Stored data entries
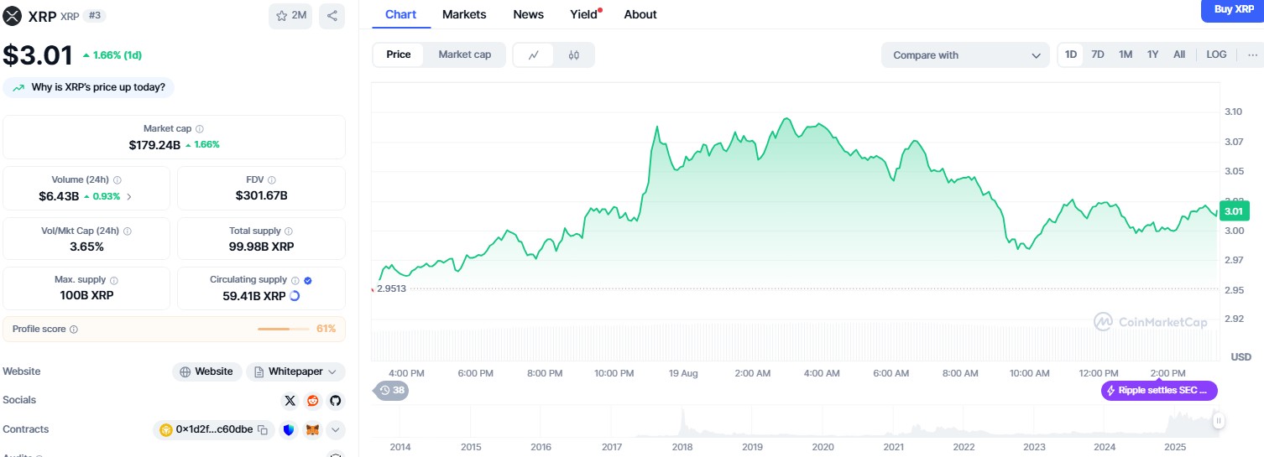Expand more contracts chevron
Screen dimensions: 1264x457
[x=335, y=430]
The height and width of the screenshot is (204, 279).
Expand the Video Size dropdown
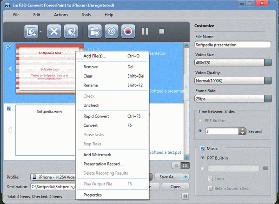(x=268, y=63)
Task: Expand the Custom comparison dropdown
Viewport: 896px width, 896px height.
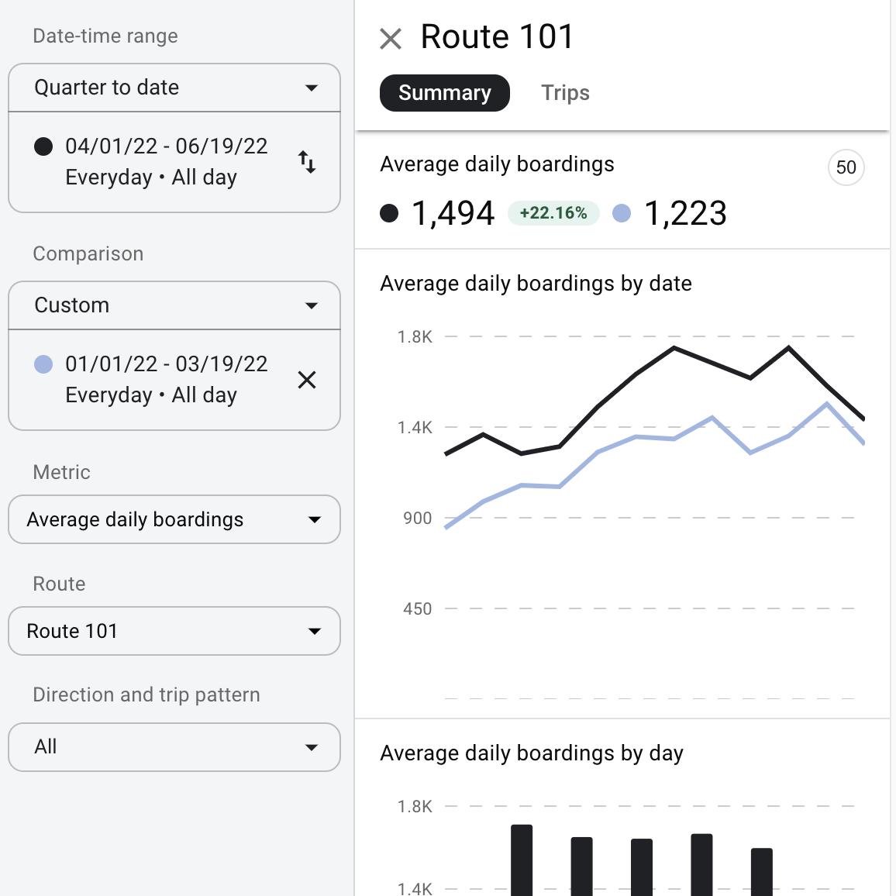Action: coord(174,305)
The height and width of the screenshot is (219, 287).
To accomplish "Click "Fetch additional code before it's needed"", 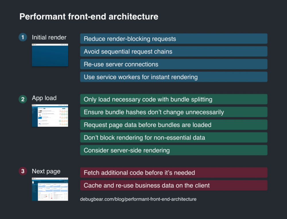I will tap(174, 173).
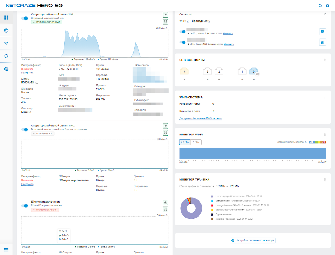This screenshot has height=255, width=335.
Task: Click the grid icon for Ethernet-подключение
Action: pyautogui.click(x=165, y=209)
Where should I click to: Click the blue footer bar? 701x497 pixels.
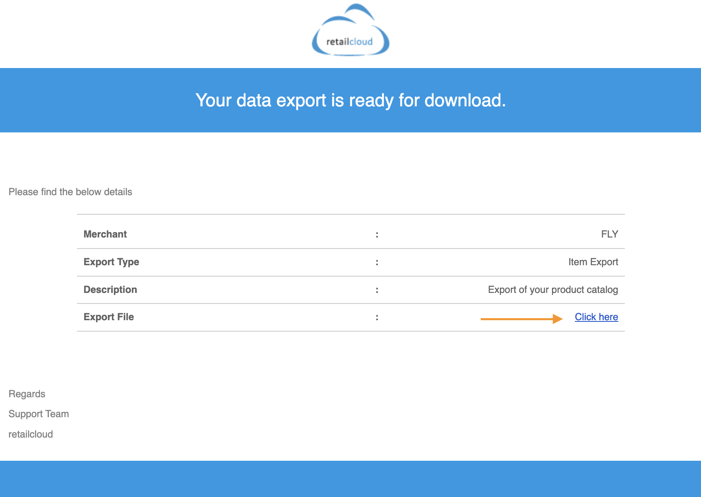pos(351,479)
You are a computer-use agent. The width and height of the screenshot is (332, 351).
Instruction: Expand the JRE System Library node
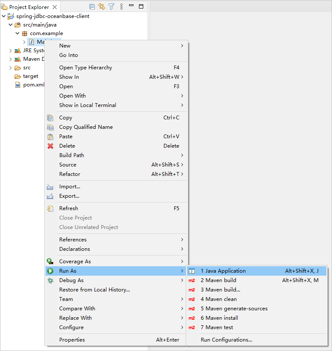point(11,51)
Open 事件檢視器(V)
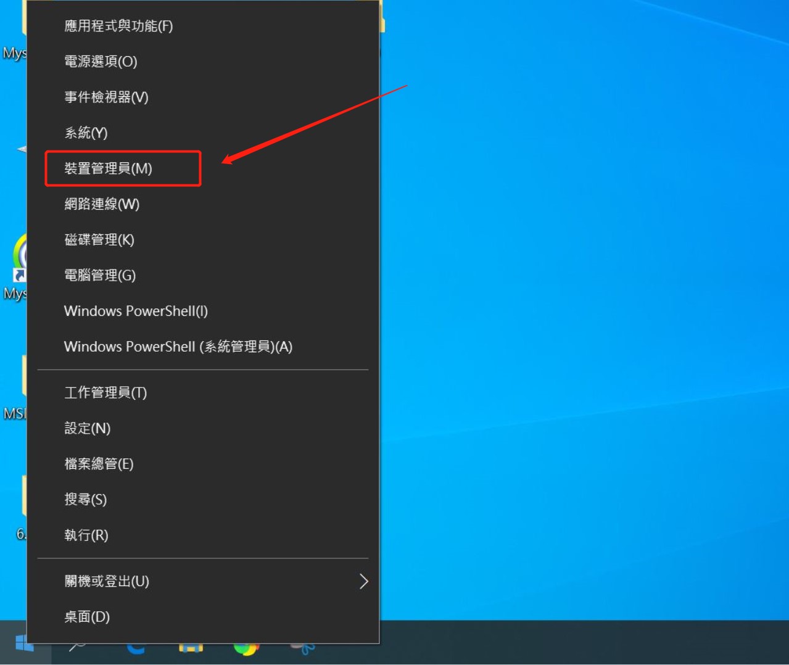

PROMPT
Copy exactly, and copy nothing else: the lines from the one containing "Instruction: Expand the" through the end of the data, both ends included, with pictures left out.

TASK ANSWER
Instruction: Expand the JRE System Library node
point(11,51)
Open 事件檢視器(V)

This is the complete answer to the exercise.